(TASKS TO CARRY OUT):
- A) According to the biographical excerpt, in what year did Jim move to Los Angeles?
- B) From the biographical excerpt, list each action Jim takes in the sentence that begins "He wrote six songs."

In addition to his work for Henson, Jim was already writing commercial jingles while still in college. Eventually, he combined his love for music with his business training and opened Brickman Arrangement, his commercial jingle company. |
Despite finding wild success as a commercial jingle writer, Jim wasn't completely happy. In a biography posted on the Windham Hill web site, Jim said he found writing jingles too "limiting." "Eventually, I got bored doing jingles, and it became creatively limiting because I had to fake being trendy much of the time. I realized I never sat down and played the piano, except for work. I wanted to make music that was more personal, more real and from the heart." |
THE NEW ROMANTIC, SOLO PIANO SENSATION |
That's when Jim put his business training and determination to work for himself a second time. He moved to Los Angeles in 1989, figuring the city would give him more options as far as what he could do. And he figured if he wrote and performed "pretty" music, someone was bound to like and buy it. He wrote six songs, booked some studio time and cut a demonstration album, then traveled across the country, meeting radio station program directors, doing market research.

(DATA PROVIDED):
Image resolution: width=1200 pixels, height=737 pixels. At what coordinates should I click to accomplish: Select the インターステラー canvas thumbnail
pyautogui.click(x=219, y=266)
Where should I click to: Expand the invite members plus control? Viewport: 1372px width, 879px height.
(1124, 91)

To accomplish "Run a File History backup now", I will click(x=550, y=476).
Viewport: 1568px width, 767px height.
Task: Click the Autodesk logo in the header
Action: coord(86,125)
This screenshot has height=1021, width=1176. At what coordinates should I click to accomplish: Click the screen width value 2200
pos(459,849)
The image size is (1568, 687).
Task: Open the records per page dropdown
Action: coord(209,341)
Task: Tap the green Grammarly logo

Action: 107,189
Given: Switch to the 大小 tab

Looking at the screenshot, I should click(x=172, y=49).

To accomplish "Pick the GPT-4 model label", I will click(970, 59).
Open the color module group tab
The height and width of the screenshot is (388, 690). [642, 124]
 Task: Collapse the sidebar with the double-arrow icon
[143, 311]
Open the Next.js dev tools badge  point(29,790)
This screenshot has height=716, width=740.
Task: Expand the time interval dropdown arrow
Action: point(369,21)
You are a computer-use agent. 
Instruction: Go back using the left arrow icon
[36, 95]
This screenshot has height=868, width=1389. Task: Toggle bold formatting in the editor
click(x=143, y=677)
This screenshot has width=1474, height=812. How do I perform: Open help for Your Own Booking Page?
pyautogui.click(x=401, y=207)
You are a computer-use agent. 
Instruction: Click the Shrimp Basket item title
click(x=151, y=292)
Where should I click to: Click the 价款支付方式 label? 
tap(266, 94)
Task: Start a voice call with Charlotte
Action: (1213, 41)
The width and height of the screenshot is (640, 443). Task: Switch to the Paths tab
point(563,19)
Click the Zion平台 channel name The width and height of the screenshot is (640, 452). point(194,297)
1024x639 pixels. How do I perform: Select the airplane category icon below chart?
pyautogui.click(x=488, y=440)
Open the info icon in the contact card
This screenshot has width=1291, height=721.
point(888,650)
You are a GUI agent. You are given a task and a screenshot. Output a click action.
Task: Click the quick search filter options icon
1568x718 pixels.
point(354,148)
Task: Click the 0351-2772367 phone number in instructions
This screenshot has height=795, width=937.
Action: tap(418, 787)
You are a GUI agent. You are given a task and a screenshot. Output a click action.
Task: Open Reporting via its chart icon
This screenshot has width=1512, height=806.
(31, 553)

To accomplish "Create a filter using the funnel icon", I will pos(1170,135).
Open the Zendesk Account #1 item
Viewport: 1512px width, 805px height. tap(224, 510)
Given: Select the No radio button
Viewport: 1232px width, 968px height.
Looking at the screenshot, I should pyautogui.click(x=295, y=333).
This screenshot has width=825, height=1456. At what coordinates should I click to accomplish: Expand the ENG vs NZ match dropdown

(IN RESPONSE):
- A) 1989

- B)
- Wrote six songs
- Booked some studio time
- Cut a demonstration album
- Traveled across the country
- Met radio station program directors
- Did market research